Researchers published a study in JAMA on Monday that included 28 six-month-old babies born to women who were immunized with two doses of an mRNA vaccine between 20 and 32 weeks of pregnancy , when the transfer of maternal antibodies to the fetus through the placenta is at its peak, and 12 babies about the same age whose mothers were exposed to the virus over the same time period. They found detectable levels of immunoglobulin G (IgG), the most common antibody in blood, in 57% of babies born to vaccinated mothers but in only 8% of the babies of infected, unvaccinated mothers. It is unclear how high antibody levels is necessary to defend against contagion, and antibodies are not the body's only form of defense. But "many interested parties from parents to pediatricians want to know how long maternal antibodies persist in infants after vaccination, and now we can provide some answers," Dr. Andrea Edlow of Massachusetts General Hospital in Boston said in a statement. "We hope these findings will provide further incentive for pregnant people to get vaccinated." According to new research, contracting COVID-19 late term of gestation increases the risk of complications during pregnancy. Between 14,104 women who gave birth before vaccines were accessible, the 586 who had mild or life threatening COVID-19 during delivery or within 6 weeks beforehand were more prone to require cesarean deliveries, deliver pre-term, die around the point of birth, or experience severe illness from high blood pressure, bleeding, or infections other than SARS-CoV-2.

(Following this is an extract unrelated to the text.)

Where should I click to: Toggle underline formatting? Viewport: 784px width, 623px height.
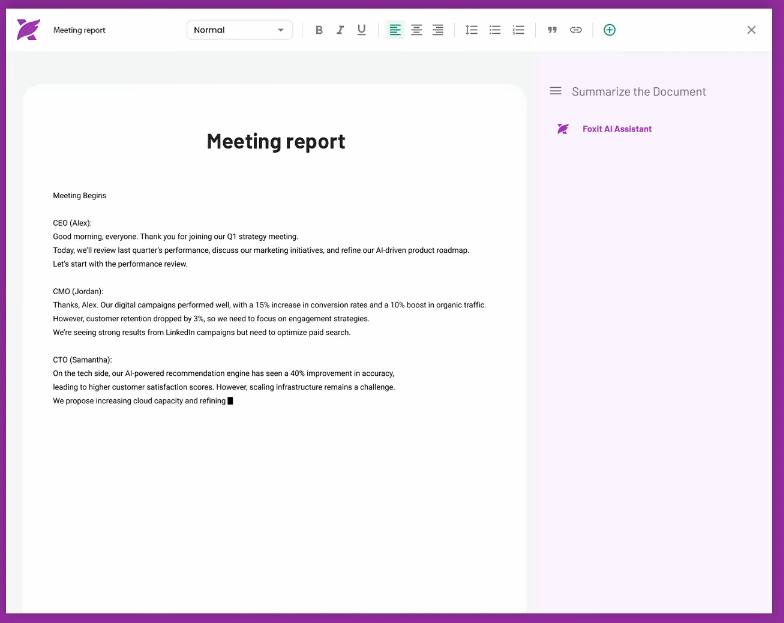click(x=361, y=30)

The cumulative rate of these events was 9.2 percent in uninfected women versus 26.1 percent in women with recent or current moderate or severe COVID-19, according to a study published in JAMA on Monday. After monitoring for other risks, the chances of developing at least one of these complications were over double in the moderate/severe COVID-19 group. Women in that category were also more likely to miscarry or have a baby die during the first year of life. As shown in the research, mild or asymptomatic infection was not linked to increase in risks. Because their research was conducted prior to the virus's Delta and Omicron variants discovery, and none of the women had been vaccinated, the findings cannot foresee what might occur under present circumstances. However, they "underscore the need for women of childbearing age and pregnant individuals to be vaccinated and to take other precautions" against COVID-19, said Dr. Diana Bianchi of the Eunice Kennedy Shriver National Institute of Child Health and Human Development, which funded the study. According to the researchers, higher-risk patients might have problems accessing the multiple steps needed to take the drugs administered in healthcare facilities or infusion centers, from proper diagnosis to referral and scheduling an infusion within 10 days. These drugs "should first go to patients at the highest risk of death from COVID-19, but the opposite happened - the healthiest patients were the most likely to get treatment," study leader Michael Barnett of Harvard T.H. Chan School of Public Health said in a statement.